Johan Schobert’s exact birth year seems uncertain and has been listed as anywhere between 1720 and 1740, with a cautious consensus of 1735. Beginning in 1760 he was a harpsichordist in the service of the Prince de Conti in Paris. He had interactions with the Mozart family, specifically the father, Leopold, who reportedly said that his children could play Schobert’s music with ease. When you consider that one of his children was young Wolfgang Amadeus, who was already composing by the age of four, his statement isn’t quite as insulting as it first seems, though he probably meant it to be.
Actually, Wolfgang was fond of Schobert’s work from childhood. However, daddy Leopold also stated that “Schobert is not at all the man he is said to be—he flatters to one’s face and is utterly false,” so their relationship was certainly a touch odd. Regardless, Wolfgang would teach his music for years, and he even quoted some of Schobert’s melodies in his own works.

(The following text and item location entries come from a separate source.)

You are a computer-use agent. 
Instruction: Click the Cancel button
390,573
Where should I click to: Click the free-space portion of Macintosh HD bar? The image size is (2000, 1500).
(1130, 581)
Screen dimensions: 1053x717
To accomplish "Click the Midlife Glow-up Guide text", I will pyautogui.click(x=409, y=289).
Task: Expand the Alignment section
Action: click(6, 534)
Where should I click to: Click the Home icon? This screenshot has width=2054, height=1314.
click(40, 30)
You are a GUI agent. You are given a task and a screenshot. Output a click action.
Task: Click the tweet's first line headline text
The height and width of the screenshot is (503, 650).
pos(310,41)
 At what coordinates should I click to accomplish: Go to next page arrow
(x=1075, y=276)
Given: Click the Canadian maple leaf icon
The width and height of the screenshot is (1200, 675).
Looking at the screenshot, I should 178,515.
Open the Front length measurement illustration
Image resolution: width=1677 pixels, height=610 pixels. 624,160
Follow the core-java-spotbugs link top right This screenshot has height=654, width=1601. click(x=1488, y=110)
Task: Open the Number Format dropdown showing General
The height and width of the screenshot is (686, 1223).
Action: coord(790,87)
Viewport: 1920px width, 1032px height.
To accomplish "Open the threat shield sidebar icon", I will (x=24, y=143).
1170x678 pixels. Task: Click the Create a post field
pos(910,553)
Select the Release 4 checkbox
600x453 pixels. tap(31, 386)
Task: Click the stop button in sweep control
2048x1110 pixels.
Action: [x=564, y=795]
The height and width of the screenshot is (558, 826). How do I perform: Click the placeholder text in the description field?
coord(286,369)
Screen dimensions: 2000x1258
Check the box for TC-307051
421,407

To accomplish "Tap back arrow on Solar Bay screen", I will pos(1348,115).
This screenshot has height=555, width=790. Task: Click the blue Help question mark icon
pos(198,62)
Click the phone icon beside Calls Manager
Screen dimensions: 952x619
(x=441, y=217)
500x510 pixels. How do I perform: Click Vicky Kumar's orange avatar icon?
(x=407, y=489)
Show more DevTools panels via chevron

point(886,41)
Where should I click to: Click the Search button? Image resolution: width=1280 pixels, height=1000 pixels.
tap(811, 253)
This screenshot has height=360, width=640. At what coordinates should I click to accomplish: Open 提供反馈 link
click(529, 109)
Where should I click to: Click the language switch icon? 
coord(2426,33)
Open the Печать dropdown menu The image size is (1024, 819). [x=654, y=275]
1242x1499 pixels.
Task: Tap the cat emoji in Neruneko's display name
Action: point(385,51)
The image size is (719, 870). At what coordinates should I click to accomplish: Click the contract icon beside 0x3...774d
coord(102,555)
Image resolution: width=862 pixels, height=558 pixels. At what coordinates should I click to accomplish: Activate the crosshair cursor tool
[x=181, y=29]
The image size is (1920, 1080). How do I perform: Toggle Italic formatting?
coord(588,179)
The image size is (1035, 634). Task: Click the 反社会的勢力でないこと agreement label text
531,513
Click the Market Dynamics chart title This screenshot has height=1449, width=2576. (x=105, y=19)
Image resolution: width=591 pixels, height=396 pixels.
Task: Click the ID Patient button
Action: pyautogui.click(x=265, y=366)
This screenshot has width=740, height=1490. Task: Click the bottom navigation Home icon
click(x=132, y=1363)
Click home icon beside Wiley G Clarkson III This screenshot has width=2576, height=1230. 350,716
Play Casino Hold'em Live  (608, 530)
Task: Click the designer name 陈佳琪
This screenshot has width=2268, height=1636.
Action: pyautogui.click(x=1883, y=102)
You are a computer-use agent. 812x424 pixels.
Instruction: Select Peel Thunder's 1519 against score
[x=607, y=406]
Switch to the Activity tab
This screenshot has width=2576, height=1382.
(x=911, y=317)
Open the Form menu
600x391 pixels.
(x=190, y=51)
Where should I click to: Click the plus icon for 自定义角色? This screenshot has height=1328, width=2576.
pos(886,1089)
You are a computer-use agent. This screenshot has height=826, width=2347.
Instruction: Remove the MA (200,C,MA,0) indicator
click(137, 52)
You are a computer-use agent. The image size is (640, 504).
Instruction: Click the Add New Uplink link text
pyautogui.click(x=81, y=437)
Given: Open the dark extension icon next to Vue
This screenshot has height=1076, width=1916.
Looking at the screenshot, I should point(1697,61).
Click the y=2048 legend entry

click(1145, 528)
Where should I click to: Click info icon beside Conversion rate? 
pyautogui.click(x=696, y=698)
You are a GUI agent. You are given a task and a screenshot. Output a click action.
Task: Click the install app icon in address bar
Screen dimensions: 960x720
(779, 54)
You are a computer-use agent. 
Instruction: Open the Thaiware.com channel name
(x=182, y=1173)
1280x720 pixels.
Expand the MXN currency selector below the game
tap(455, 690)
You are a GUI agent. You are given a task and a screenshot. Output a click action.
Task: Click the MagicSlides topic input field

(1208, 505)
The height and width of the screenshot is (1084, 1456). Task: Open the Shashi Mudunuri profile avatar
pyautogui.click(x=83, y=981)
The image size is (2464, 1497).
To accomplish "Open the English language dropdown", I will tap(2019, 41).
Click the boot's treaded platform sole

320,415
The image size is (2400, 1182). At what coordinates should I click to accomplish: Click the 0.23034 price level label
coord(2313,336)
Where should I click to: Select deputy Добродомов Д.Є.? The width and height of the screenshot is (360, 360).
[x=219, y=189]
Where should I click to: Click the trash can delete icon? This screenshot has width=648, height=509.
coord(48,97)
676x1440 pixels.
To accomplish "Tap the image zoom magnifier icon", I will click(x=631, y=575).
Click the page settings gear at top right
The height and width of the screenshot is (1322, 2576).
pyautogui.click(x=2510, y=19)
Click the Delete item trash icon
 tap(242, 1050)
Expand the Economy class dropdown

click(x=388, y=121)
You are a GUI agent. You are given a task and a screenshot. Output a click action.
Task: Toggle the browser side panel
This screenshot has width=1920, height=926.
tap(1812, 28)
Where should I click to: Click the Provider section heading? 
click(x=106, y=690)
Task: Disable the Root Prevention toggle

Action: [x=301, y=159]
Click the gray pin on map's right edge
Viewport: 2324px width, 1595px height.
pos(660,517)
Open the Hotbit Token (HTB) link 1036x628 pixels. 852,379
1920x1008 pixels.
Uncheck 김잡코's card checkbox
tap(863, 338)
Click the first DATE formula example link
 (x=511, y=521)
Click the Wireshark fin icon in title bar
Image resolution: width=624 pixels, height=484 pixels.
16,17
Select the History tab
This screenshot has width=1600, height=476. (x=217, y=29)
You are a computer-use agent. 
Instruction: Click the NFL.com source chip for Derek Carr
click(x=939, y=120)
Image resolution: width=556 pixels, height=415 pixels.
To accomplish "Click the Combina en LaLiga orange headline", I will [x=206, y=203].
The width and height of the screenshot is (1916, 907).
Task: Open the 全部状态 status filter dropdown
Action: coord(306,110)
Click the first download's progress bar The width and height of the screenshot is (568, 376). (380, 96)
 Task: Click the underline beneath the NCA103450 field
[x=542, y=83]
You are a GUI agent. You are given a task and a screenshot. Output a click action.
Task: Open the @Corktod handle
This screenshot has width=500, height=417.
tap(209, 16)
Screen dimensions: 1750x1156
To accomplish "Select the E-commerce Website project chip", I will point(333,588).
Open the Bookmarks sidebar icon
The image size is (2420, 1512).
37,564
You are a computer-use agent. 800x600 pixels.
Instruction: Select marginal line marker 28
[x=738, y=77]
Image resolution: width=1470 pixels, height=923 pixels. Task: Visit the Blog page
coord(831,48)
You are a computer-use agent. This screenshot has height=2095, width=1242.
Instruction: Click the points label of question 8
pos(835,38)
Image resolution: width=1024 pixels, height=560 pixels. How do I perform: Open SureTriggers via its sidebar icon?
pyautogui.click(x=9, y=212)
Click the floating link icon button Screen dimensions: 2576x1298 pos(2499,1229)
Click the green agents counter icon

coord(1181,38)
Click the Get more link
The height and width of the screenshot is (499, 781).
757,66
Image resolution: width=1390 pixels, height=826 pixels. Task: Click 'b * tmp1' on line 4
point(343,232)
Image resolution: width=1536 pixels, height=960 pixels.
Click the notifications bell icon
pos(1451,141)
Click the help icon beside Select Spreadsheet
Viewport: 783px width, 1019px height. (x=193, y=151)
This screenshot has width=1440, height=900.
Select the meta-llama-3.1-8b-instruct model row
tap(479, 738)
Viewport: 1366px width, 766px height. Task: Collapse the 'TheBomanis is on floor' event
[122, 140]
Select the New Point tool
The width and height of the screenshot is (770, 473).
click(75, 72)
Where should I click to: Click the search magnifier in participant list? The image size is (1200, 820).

Yes, everything was going well enough for Johann and his family until a disastrous encounter with some of the local flora sometime in the summer of 1767. He had picked some wild mushrooms, cooked them, and served them to his wife and child, as well as to himself. Apparently a local tavern keeper had warned him against doing this without proper knowledge, and he was right. The mushrooms were poisonous and killed all three of them, plus a servant and others. Mycology was not one of his strong points.